Yazımın en başında Kahramanmaraş merkezli depremlerin ardından, çıkarılan depremin siyaseti olmaz tartışmalarına katılmayan biri olduğumu bildirerek başlamak istiyorum.
Depremin asıl siyaseti olur. Kabaca alınmayan önlemler, geç kalan müdahaleler… Hepsi siyasetin konusu. Bunu tartışmaya açmayın demek art niyetlilik olur.
Fakat şimdilerde konu bambaşka. Cumhurbaşkanlığı adaylığı mevzusu…
Hemen hemen tüm yayın organları bu konuyu tartışıyor.
Tartışılması normal de gündemin tek konusu yapmak normal mi?
Kusura bakmayın ama Hatay’da, Adıyaman’da, Malatya’da, Gaziantep’te, Kahramanmaraş’ta, Şanlıurfa’da ve depremin etkilediği diğer illerde en sevdiklerini kaybedenler, evlerini barklarını kaybedip çadır kentlerde yaşamaya adapte olmaya çalışanlar çok önemsiyor mu Cumhurbaşkanının kim olacağını?
Bu eleştiri aynı zamanda medyaya…
Artık kendimize gelelim lütfen.
Tam 1 ay önce yaklaşık 13,5 milyon insanın yaşadığı 11 ili etkileyen, büyük bir deprem meydana geldi.
Arama kurtarma faaliyetleri yeterli olamadığı için insanlar enkazın altında günlerce bekledi, kimi donarak vefat etti.
Depremlerin yaralarını sarmak için, insanlara destek olmak için hepimiz elimizden gelen tüm yardımları o bölgeye gönderdik.
Depremin ardından insanlar kendilerine günlerce çadır ulaştırılmasını bekledi.
Giden yardımları yağmalamaya çalışan insanları gördük.

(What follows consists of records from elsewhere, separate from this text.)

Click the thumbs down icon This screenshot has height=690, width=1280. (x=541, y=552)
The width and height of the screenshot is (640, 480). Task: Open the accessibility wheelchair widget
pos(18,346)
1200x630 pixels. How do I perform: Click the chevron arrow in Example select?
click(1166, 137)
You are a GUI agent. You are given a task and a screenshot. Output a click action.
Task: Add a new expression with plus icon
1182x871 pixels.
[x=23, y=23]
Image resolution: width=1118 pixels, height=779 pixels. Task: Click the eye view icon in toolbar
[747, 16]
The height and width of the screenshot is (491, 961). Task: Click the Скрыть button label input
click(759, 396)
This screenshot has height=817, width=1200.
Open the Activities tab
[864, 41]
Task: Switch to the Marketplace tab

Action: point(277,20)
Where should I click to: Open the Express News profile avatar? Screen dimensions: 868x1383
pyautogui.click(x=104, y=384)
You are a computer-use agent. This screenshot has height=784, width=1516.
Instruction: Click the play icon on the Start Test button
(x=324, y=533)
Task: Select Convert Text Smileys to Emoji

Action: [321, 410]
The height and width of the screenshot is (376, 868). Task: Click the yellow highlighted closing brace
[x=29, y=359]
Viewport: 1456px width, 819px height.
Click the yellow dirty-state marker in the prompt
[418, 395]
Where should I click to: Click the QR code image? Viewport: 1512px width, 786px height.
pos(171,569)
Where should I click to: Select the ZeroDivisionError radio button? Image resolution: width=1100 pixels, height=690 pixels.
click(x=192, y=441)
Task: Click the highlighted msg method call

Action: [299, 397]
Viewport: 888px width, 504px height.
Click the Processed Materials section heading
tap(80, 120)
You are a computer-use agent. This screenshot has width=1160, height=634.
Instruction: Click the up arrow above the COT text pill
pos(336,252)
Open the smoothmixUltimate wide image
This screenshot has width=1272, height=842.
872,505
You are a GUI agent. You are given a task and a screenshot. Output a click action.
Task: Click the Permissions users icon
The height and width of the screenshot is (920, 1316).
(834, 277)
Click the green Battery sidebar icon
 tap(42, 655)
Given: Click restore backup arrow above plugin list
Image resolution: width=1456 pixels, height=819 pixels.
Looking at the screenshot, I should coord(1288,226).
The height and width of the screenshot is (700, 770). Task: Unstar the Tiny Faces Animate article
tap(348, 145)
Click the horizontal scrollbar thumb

En zor zamanlarda, yardıma ihtiyaç duyan bunca insan varken yapıldı bunlar.
Bazı aileler komple yok oldu.
Yetim kalan birçok çocuk kaldı. Bunların akıbeti halen tartışılıyor.
Şu an hijyen koşullarının tamamen sağlanamadığı bildiriliyor ve salgın hastalık riski yaşıyor bu insanlar!
Onun için lütfen gerçek gündemimize dönelim.
Aday belirleme işi çabucak halledilsin ve depremi en önemli gündem maddemiz yapmaktan çıkarmayalım.
Unutanlar için tekrar hatırlatıyorum. Bu ülkede büyük depremler oldu 1 ay önce ve bu depremlerin yaraları henüz sarılmadı.
Bunu unutmayın, unutturmayın!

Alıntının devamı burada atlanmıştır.